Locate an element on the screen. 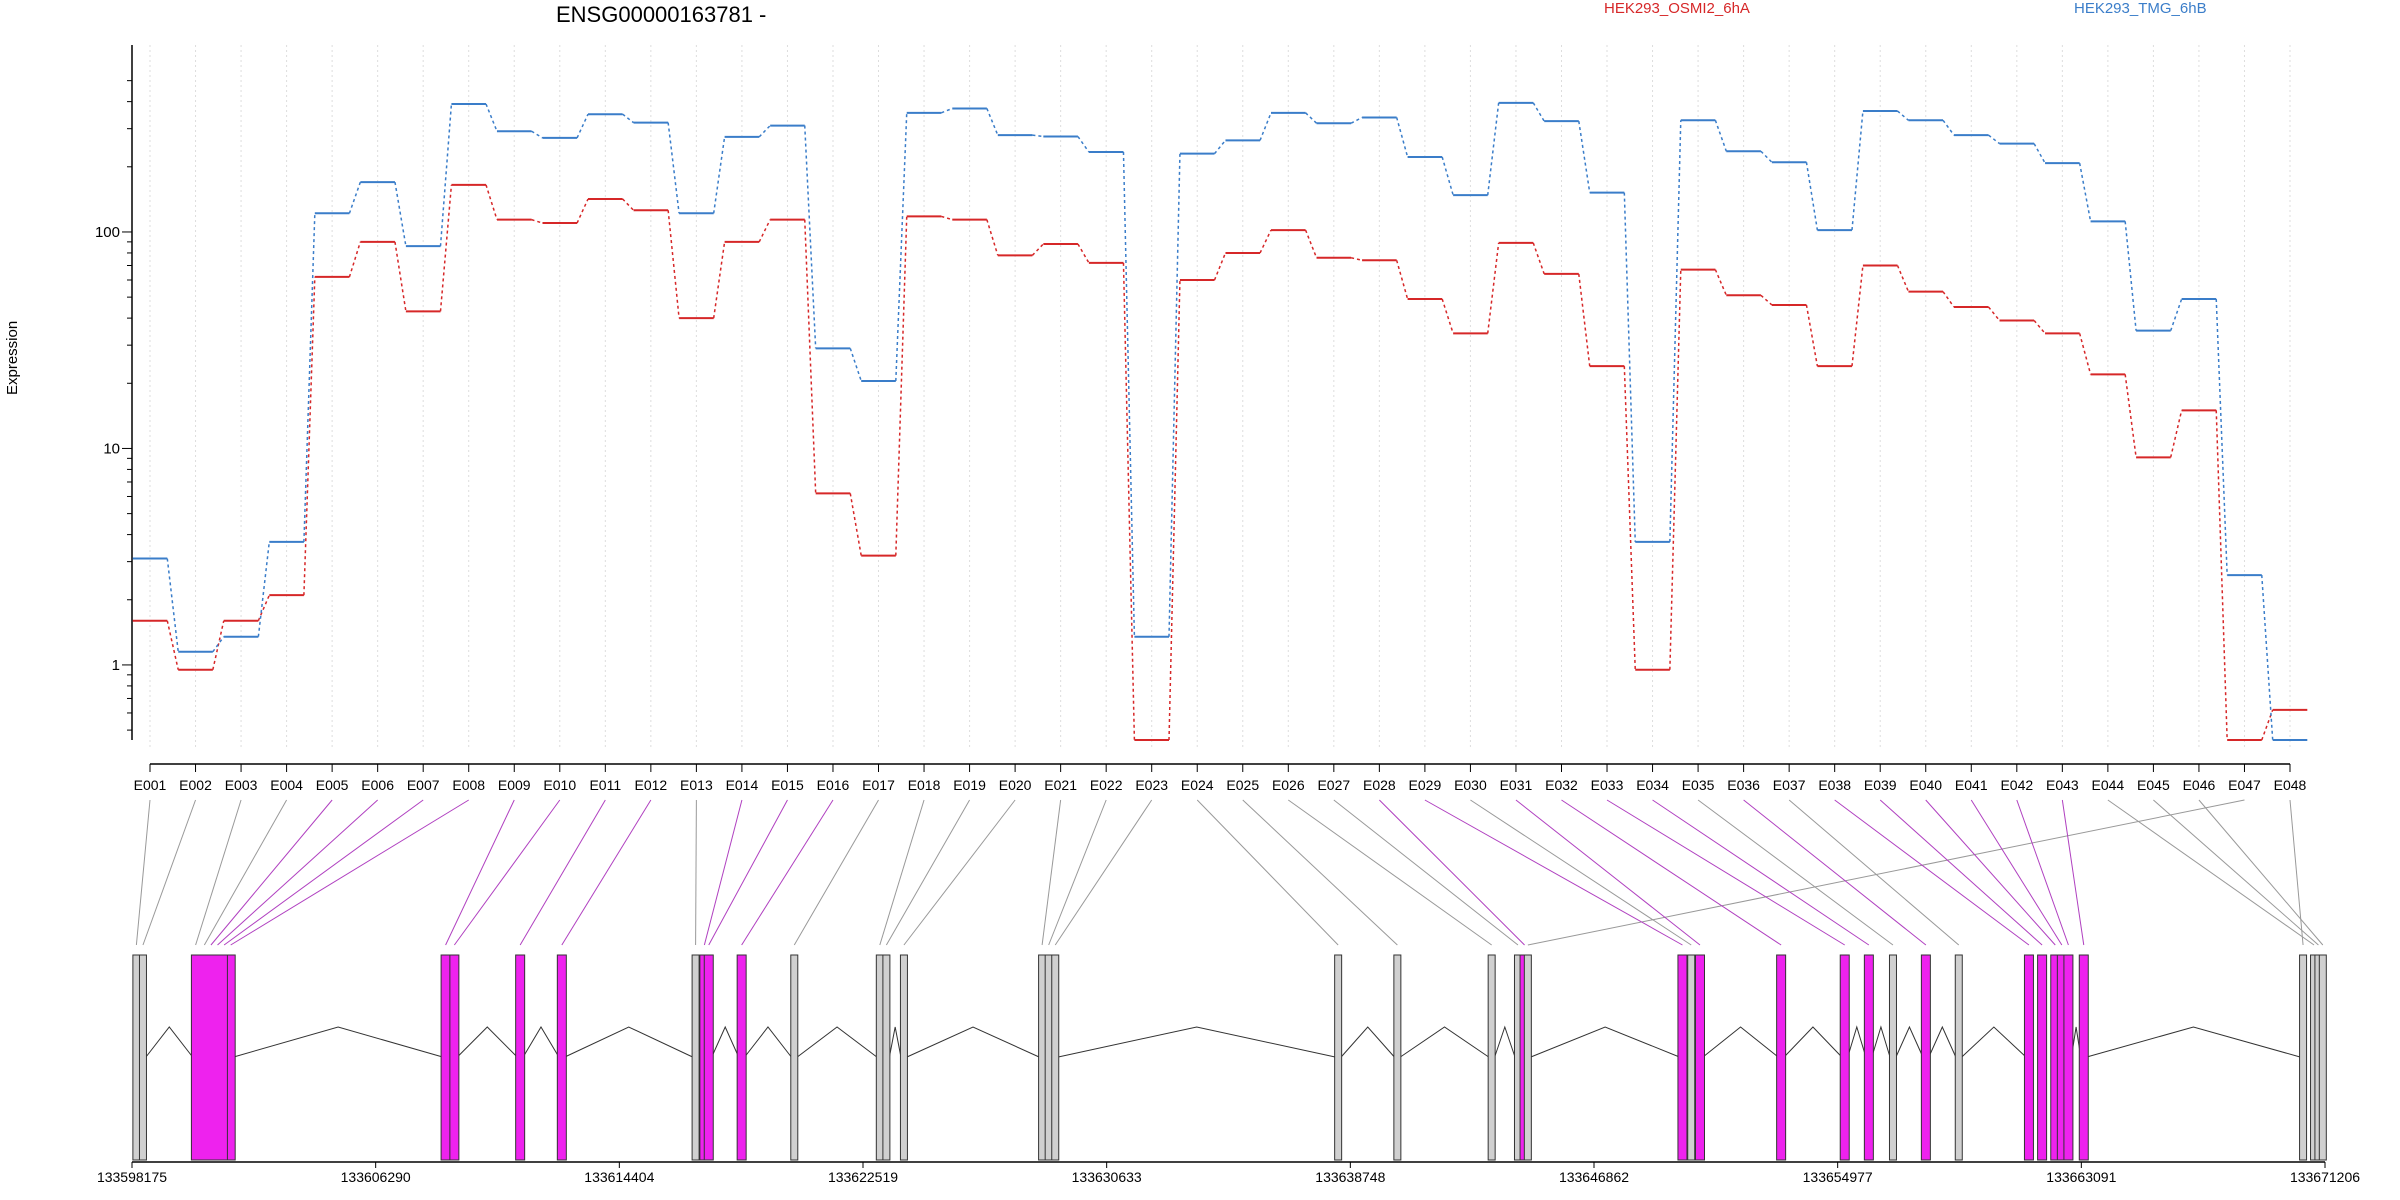 The image size is (2400, 1200). y-tick-label: 100 is located at coordinates (108, 232).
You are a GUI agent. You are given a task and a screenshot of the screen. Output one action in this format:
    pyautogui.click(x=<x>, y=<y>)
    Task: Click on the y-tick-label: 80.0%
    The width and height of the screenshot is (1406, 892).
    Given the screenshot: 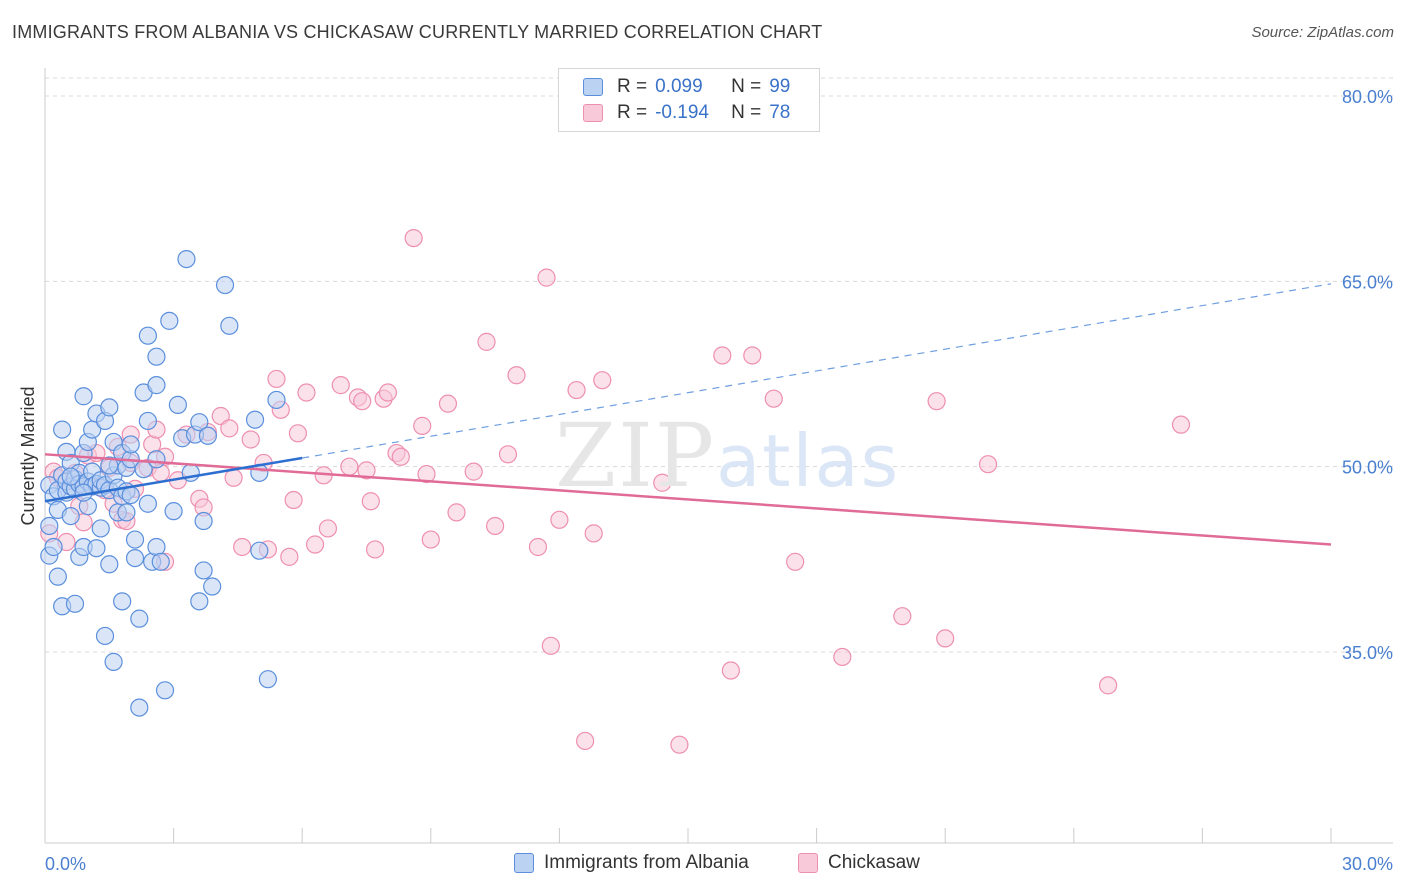 What is the action you would take?
    pyautogui.click(x=1368, y=97)
    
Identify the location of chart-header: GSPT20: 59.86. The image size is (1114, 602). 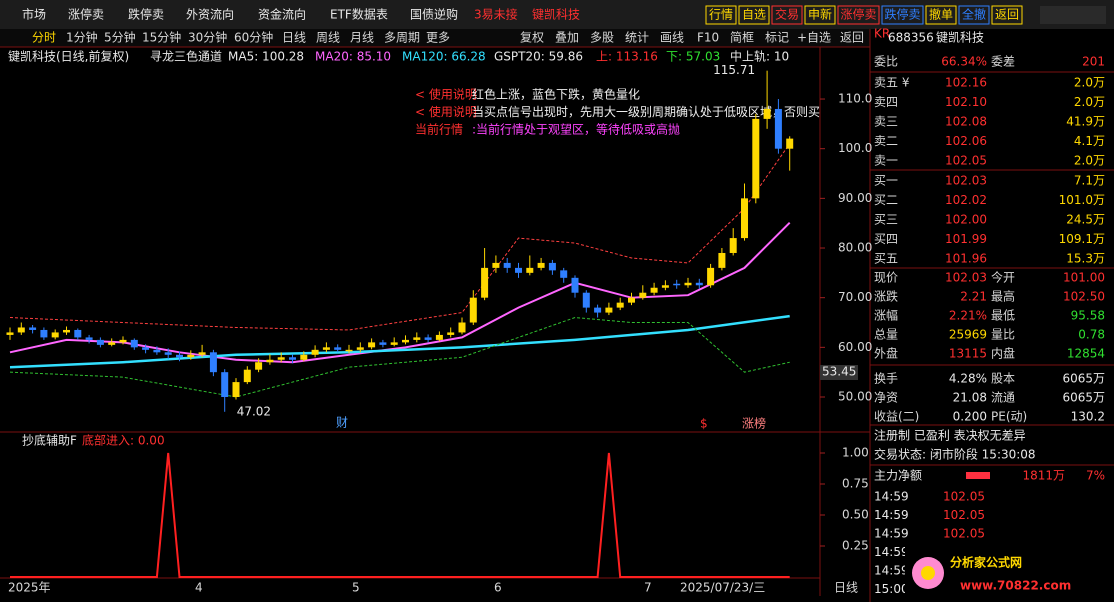
(538, 57).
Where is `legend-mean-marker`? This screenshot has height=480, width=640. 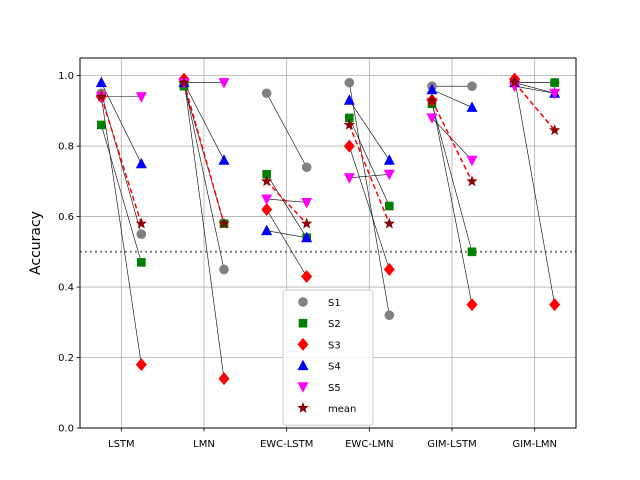
legend-mean-marker is located at coordinates (303, 408).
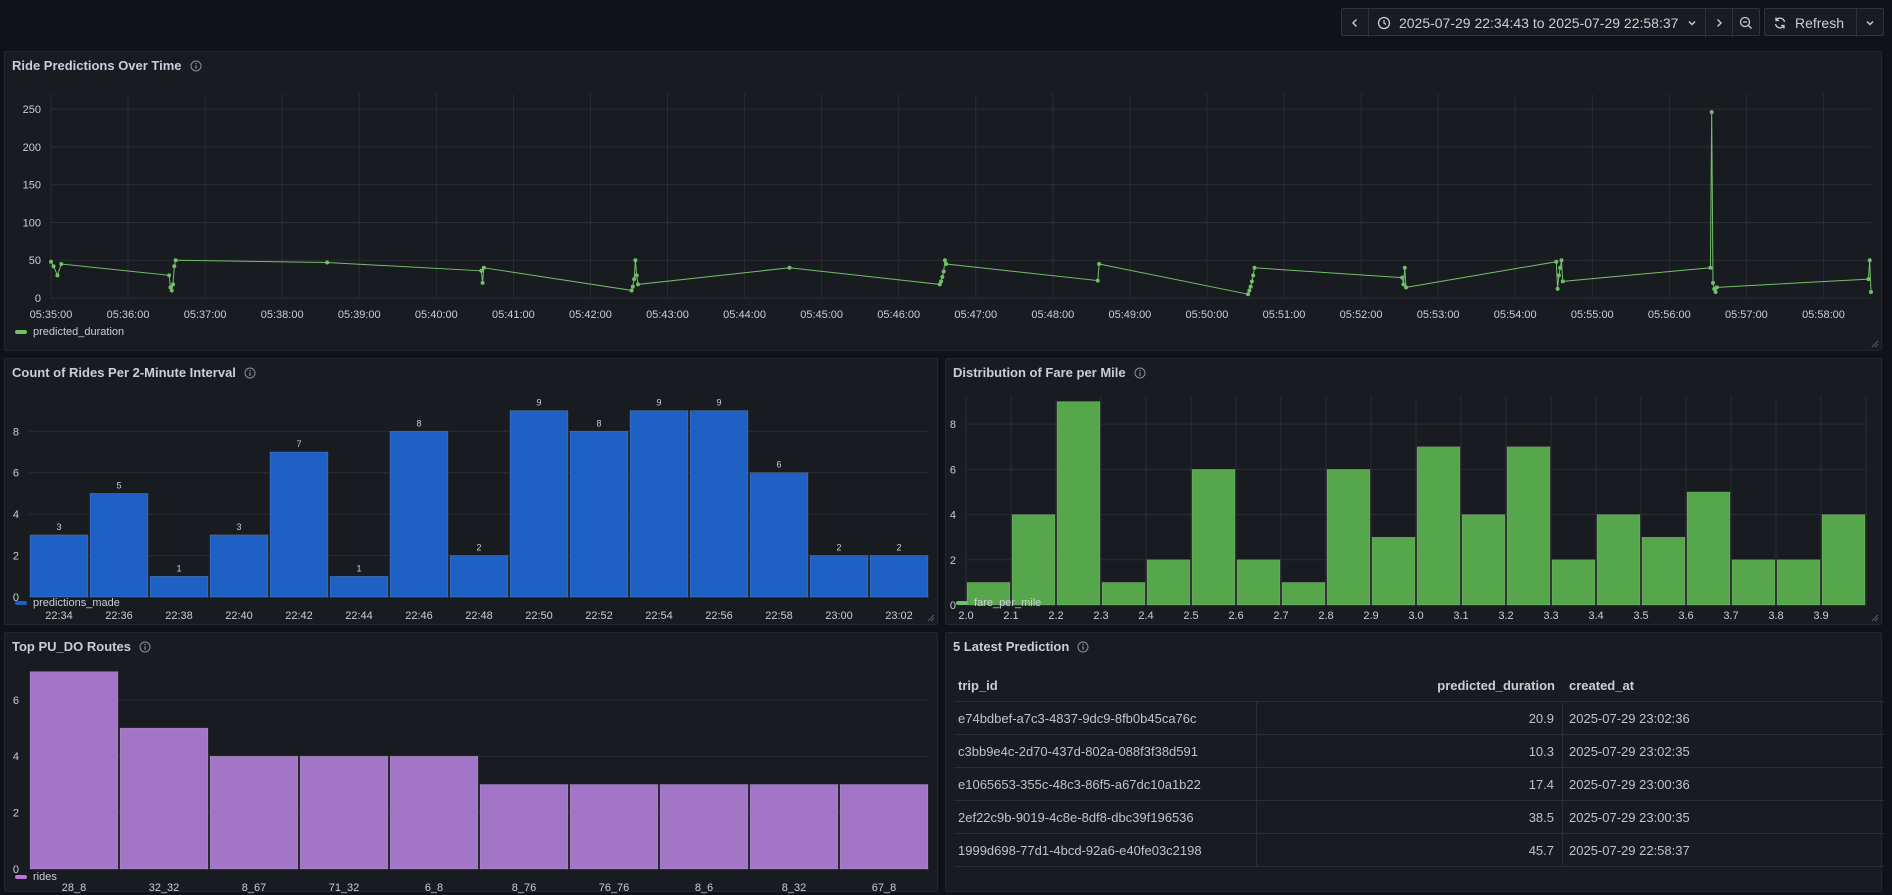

Exercise objective:
Copy out the part of the material that opens with the line containing "has height=480, width=640." and closes at the end of the material, substituting "image" for "screenshot" and keeping everything else the same. Leave the pictures out of your copy.

Solution:
Where is `legend-mean-marker`? This image has height=480, width=640. 
legend-mean-marker is located at coordinates (303, 408).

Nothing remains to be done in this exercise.